TEXT SEGMENT:
How epilepsy makes me feel

It has been a rough couple of weeks in Jade world. The past two weeks have included seizures, bruises, emotional and physical pain, a rubbish teaching week and plenty of tears. The past two weeks have been HARD. They have taken a toll on not only my physical health but also my emotional and mental health.  
I am a pretty happy, positive person. I think being positive is just in my nature and even on the days when I don’t feel particularly positive or when life doesn’t seem awfully sunny I always try to have a “glass half full” perspective on things. I put my lipstick on, slap a smile on my face and get on with life. Fake it till you make it and all that. These past two weeks, however, my glass has not been half full, it's been empty. Infact, it's been that empty dust has begun to gather in it, a bit like the vase of sweet wrappers my nanna biscuit kept on top of her kitchen cabinet for about 20 years. When we took that bad boy down, I thought it was snowing. The amount of dust was asthma inducing, my glass is following the same lines. These past few weeks I have felt like I have nothing left in me. No energy, no positivity, nothing left to give. Just empty.  
There is a significant link between epilepsy and mental health difficulties including anxiety and depression. Seizures themselves can make you feel anxious and experience a low mood. I think most people with epilepsy will often feel anxious about the possibility of having a seizure. The brains natural reaction to having a seizure is to create feelings of anxiety and low mood while it tries to stabalise itself. Feeling emotional is a common side effect of seizures. I have cried my eyes out twice this week after having seizures, (just ask poor Alison at work who ended up with makeup marks on her scarf when she gave me a hug after a seizure) but I have also cried without having a seizure. I have cried a lot over the past 14 days.  
The reality is epilepsy has a huge impact on my emotional health. Losing your independence and living in constant fear of a seizure damages your emotional and mental health. Epilepsy has me in its grasp and there is no way out. Sometimes the grip is loosened, and I start to believe I can wiggle my way out, that I can get a “normal” life back, then it tightens its grip again and I am pulled back into the cloudy, depressing fog epilepsy is. It covers the sun and drains you of your energy and your hope until you feel like giving up.  
I have felt like giving up recently. I have felt the effects of epilepsy more strongly than I have in a long time. I have felt drained, I have felt like all my best efforts are not good enough and I have been doubting my own abilities as a teacher. I have been consumed with doubts and have had a constant fear my epilepsy is somehow stopping me getting where I want to go professionally. I have felt the kind of loneliness that only someone with epilepsy would ever be able to understand. It is almost impossible to explain how epilepsy makes me feel to others, people don’t understand how my epilepsy makes me work differently, how I have to adapt what I am doing each day according to my epilepsy and whether I am having a good day or not. I have felt ashamed that I can’t control my own brain. I have felt so much anger these past two weeks, anger at myself for not being strong enough to get control over my own brain and anger at the medication I am taking for making me ugly. My heart has been longing for my dad in a way that it has not done since he passed away and it has been hard to hold the tears back at times.  I feel like I have given my all and it has just not been good enough.  
That is the reality of epilepsy. When we take away all the epilepsy awareness talks, the positivity about being able to overcome any challenges epilepsy presents and the lipstick, epilepsy makes me feel pretty crap.

DATASET EXTRACT:
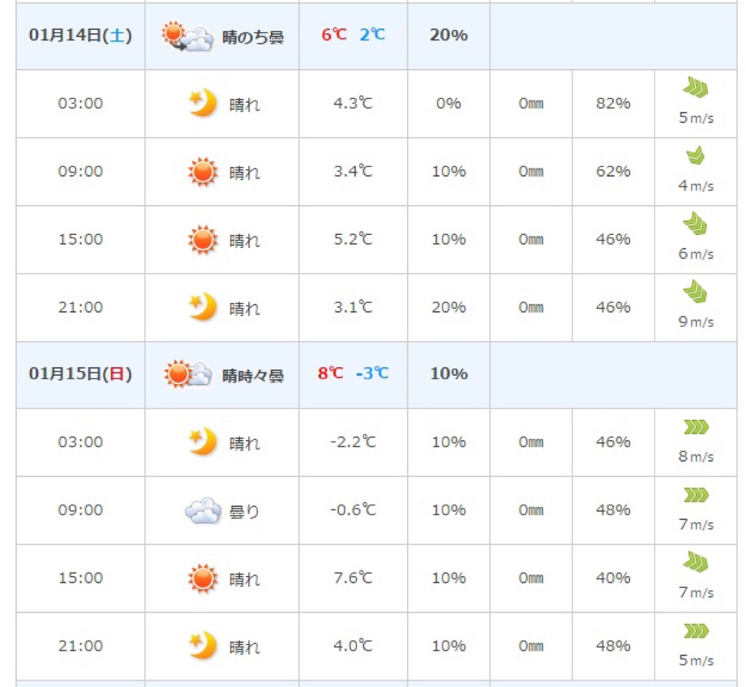The height and width of the screenshot is (687, 746).
Task: Click the 7.6℃ temperature value
Action: click(353, 578)
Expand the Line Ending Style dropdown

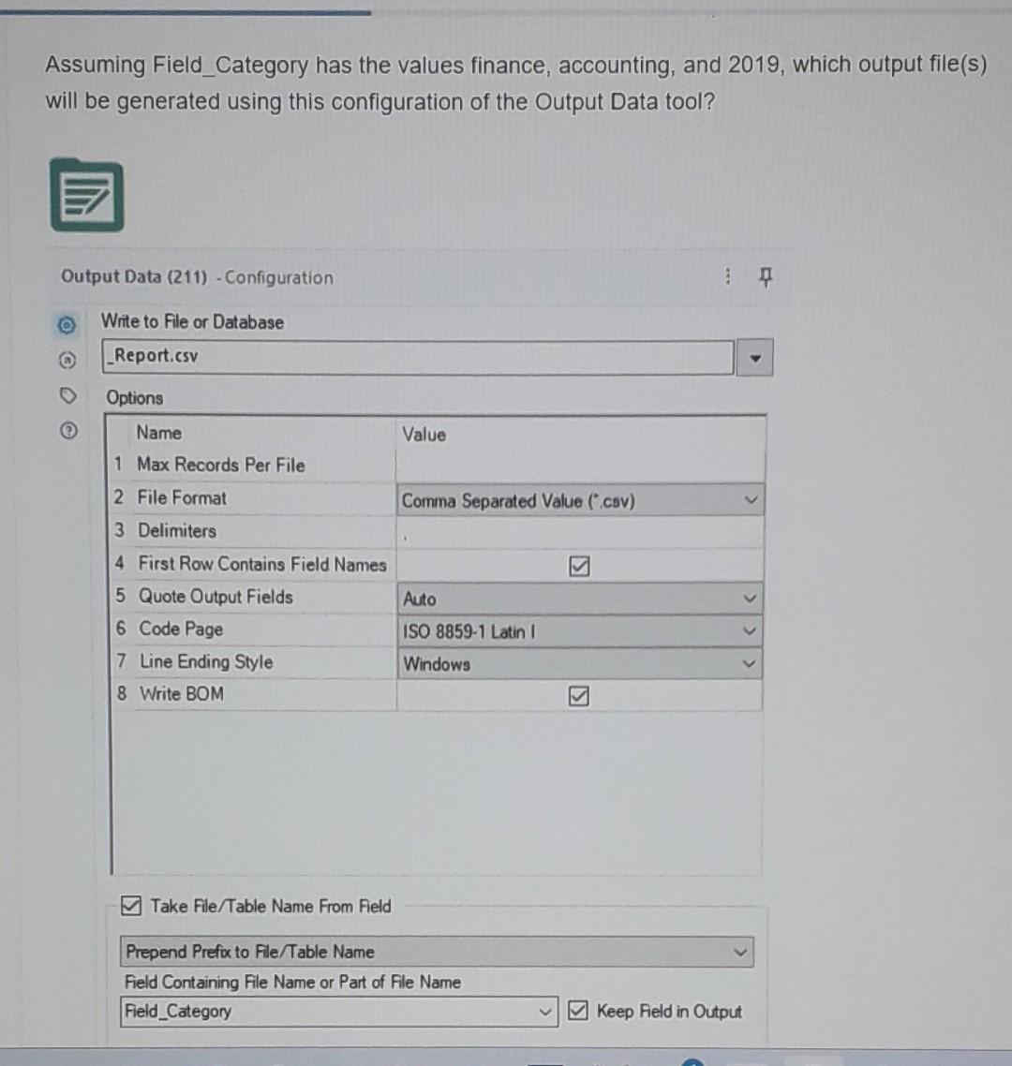[748, 663]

EXERCISE INSTRUCTIONS: Can you repeat the passage of the piece on how epilepsy feels, starting at "The reality is" and ending at "like giving up.", with "fog" swapped for "haze"?

ANSWER FOR THIS EXERCISE:
The reality is epilepsy has a huge impact on my emotional health. Losing your independence and living in constant fear of a seizure damages your emotional and mental health. Epilepsy has me in its grasp and there is no way out. Sometimes the grip is loosened, and I start to believe I can wiggle my way out, that I can get a “normal” life back, then it tightens its grip again and I am pulled back into the cloudy, depressing haze epilepsy is. It covers the sun and drains you of your energy and your hope until you feel like giving up.